Averagely how often should an adult be exercising each week?
It’s recommended by the NHS that adults between 19 – 64 years old should get some form of exercise every single day. That equates to either 150 minutes of moderate-intensity activity or 75 minutes of vigorous activity per week. Cycling at a steady pace counts as moderate exercise and cycling uphill or on a lower gear for longer counts as vigorous exercise.
How to exercise different parts of your body when on a tricycle
The third wheel on a tricycle lowers the centre of gravity, placing you closer to the ground, enabling the rider to reach higher speeds. For example, cycling on more challenging terrain or uphill on a bike can lead to the cyclist focusing too much on body position, maintaining balance and speed which can quickly strain the body. In comparison, whilst they may not look it at first, tricycles are much better at climbing small hills as they can reach and maintain speeds without the worry of toppling over. Allowing the rider to put their body more at ease, leaning back into the saddle and backrest.

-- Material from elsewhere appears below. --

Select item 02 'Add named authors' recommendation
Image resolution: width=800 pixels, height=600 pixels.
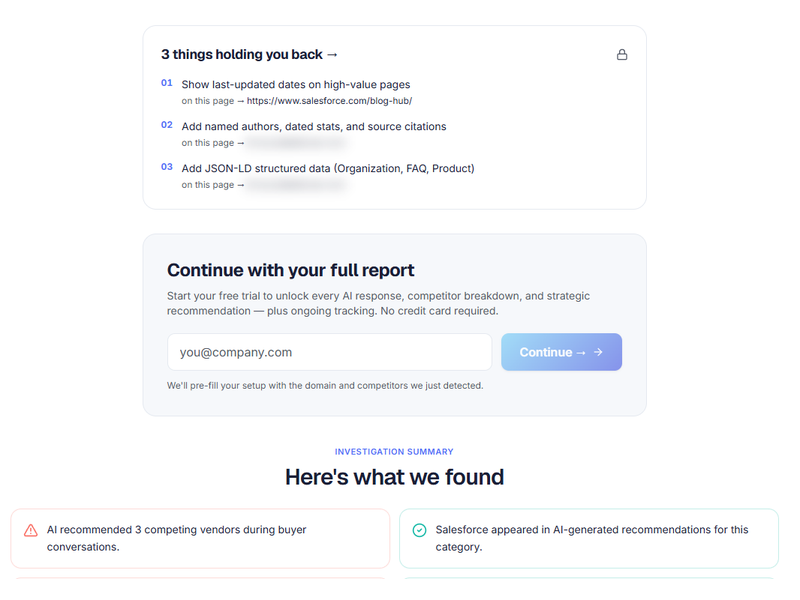[x=314, y=127]
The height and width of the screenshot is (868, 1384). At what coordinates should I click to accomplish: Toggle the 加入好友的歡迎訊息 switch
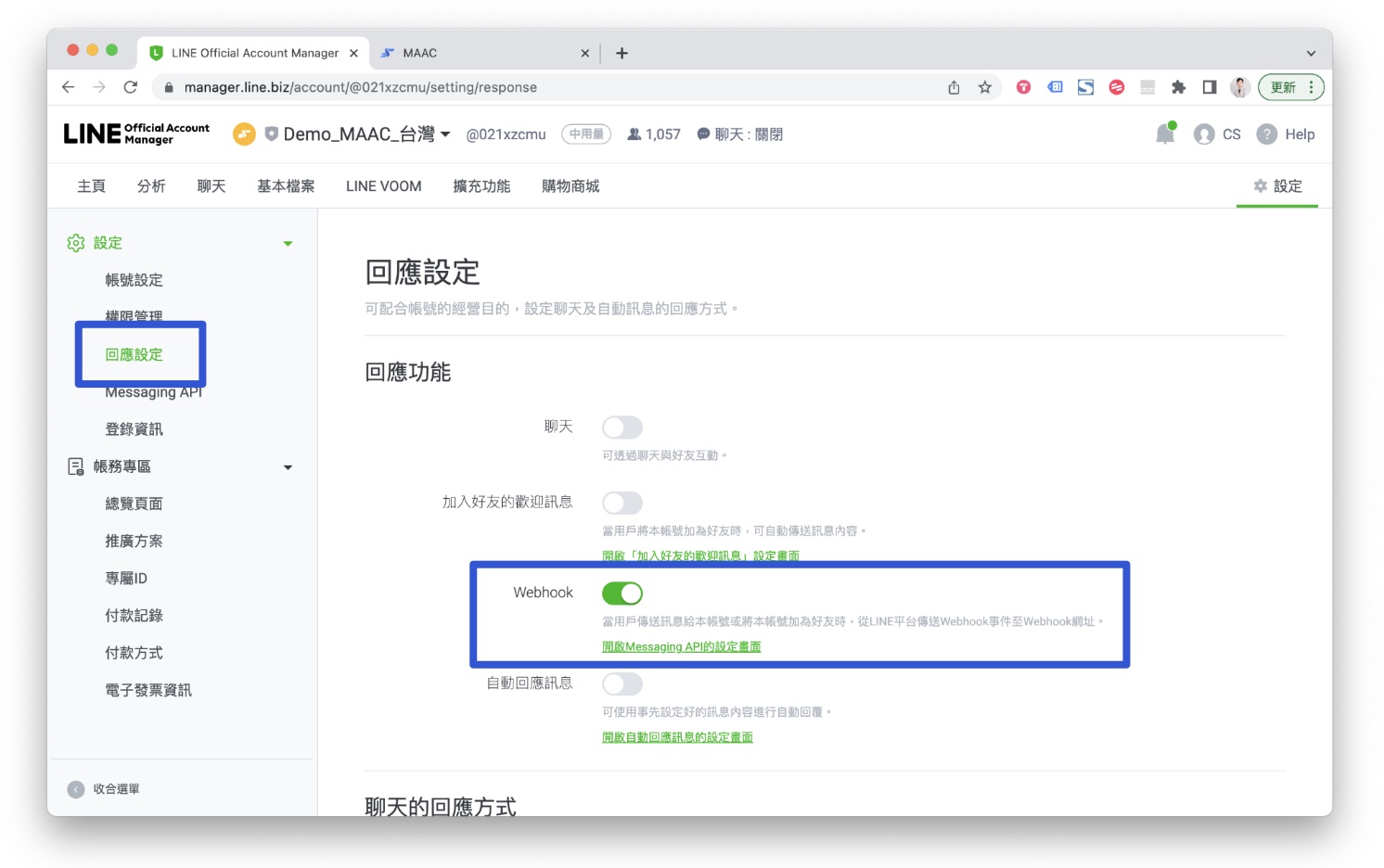[x=622, y=504]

If you’re able to, try pedalling when standing up on a tricycle. Much like you are used to, cycling whilst standing is much harder than sitting and cycling. Standing increases your heart rate, pumps the blood around your body quicker, helping you to burn calories quicker. It will also help to improve your core and body strength as you’re having to push more through your legs and hold your body upright.

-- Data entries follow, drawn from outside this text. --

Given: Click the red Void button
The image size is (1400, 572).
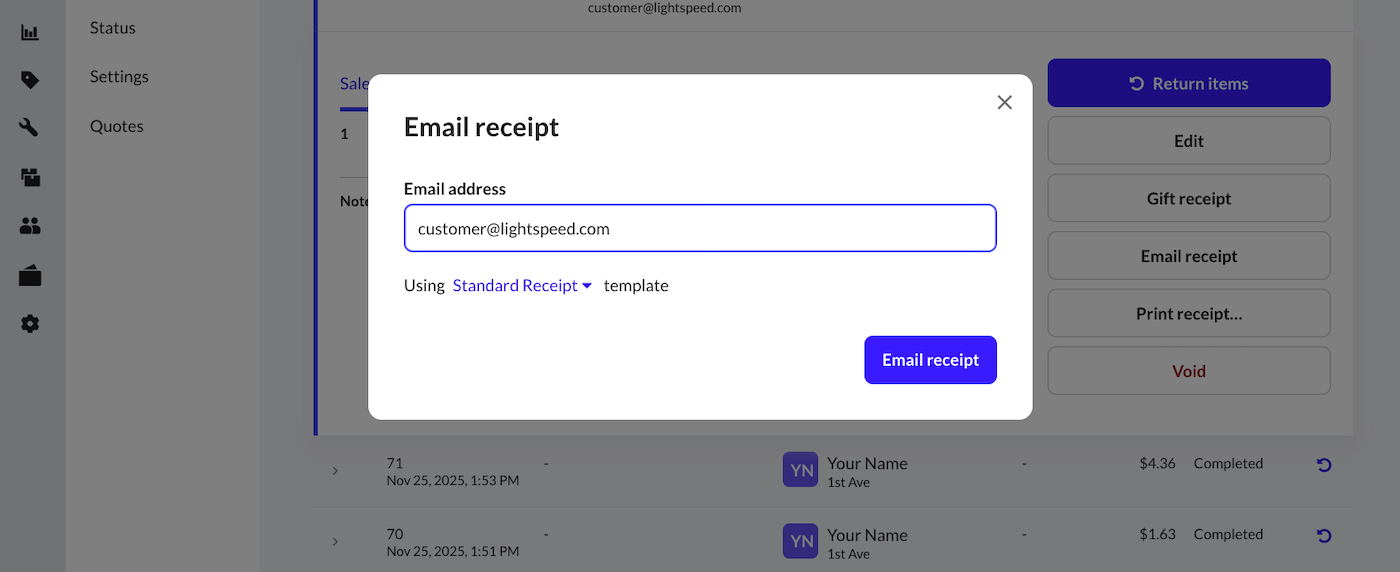Looking at the screenshot, I should [1189, 371].
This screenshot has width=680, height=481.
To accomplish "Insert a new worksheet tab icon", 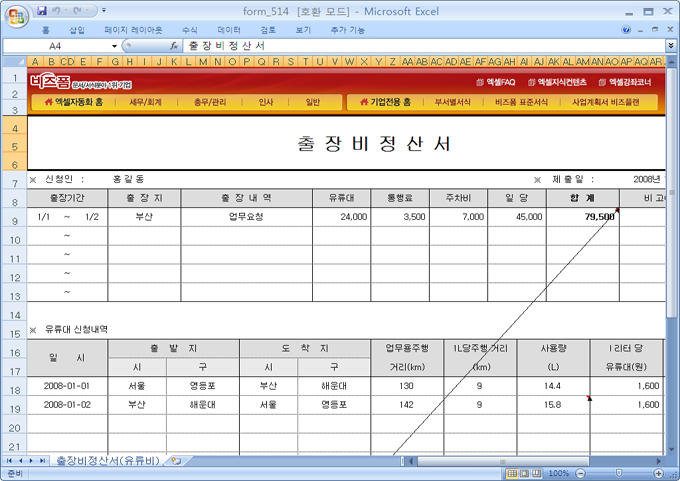I will (176, 461).
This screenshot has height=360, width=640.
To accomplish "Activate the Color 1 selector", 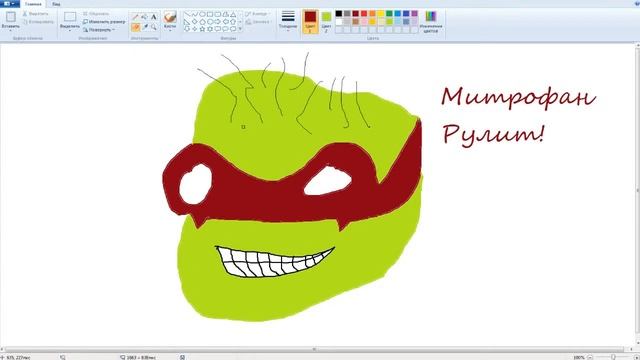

Whilst cycling on flat terrain, increase the gear to a higher number and feel as pedalling becomes more challenging. Again, it will increase heart rate and blood flow around your body. We don’t recommend you doing this for a long period of time as it can become tiring.

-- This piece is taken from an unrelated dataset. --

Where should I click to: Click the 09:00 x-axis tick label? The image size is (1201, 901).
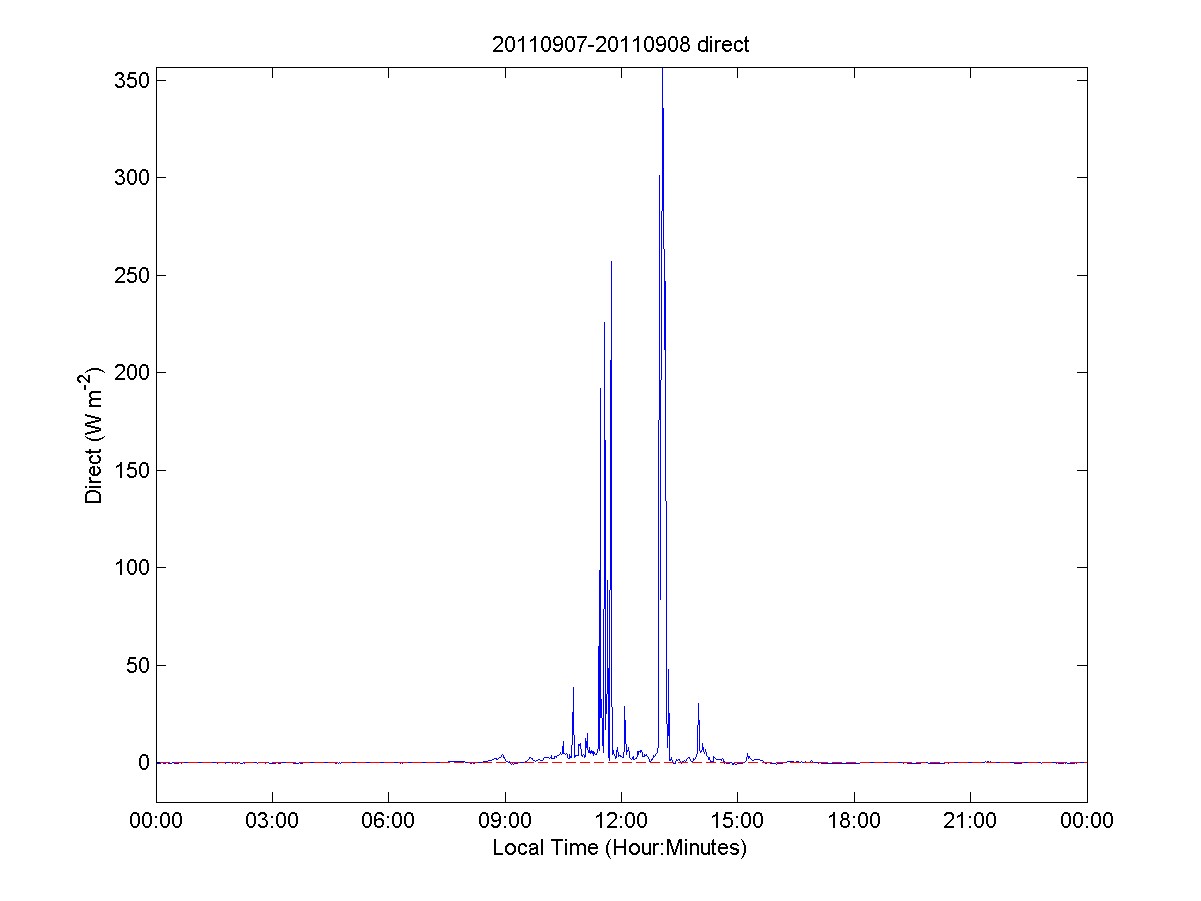point(505,821)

What muscles are used when cycling?
1The quadriceps and glutes are the primary muscles activated when cycling, as they power the downwards pedalling motion. The hamstrings and calves help you pedal, as they flex your knee and hip joints.
Cycling is mostly associated with the lower body, but the core and upper body muscles also play an important role. Although they don’t directly power the movement, the muscles in your core do help to stabilise the body so that you can cycle faster and more efficiently.
What small changes you can make when cycling to build muscle
Although cycling is a full-body exercise, there are small changes you can make to the way you cycle if you want to build muscle in specific areas. One of the best ways to strengthen the quads is to cycle standing up. By supporting your own body weight, you add more resistance to each stroke which requires more work from the quads and hamstrings.
As mentioned earlier, the terrain you cycle on matters too. Cycling uphill uses more quad and calf strength, as do off-road styles of cycling, such as mountain biking. If you are cycling uphill, keep your feet firmly attached to the pedals. At Jorvik, we have a variety of trikes for sale for every terrain and need of the individual, including mountain, electric, ex-display and normal trikes.
How to maintain the muscle built
For any cyclist wanting to increase muscle mass, you should complement your rides with strength training once to three times a week. Once you reach your desired level of fitness, it's important to keep up with regular rides. As the saying goes, use it, or lose it!
Compound exercises such as squats and deadlifts are great for building and maintaining overall lower body strength. More targeted strength exercises are also useful for focusing on specific muscle groups, such as heel raises to specifically work the calves.
Many cyclists forget about the importance of diet when it comes to building muscle. Although strength exercises are important, a protein-rich diet is essential for maintaining the muscle built from cycling, as well as providing energy to fuel your bike rides.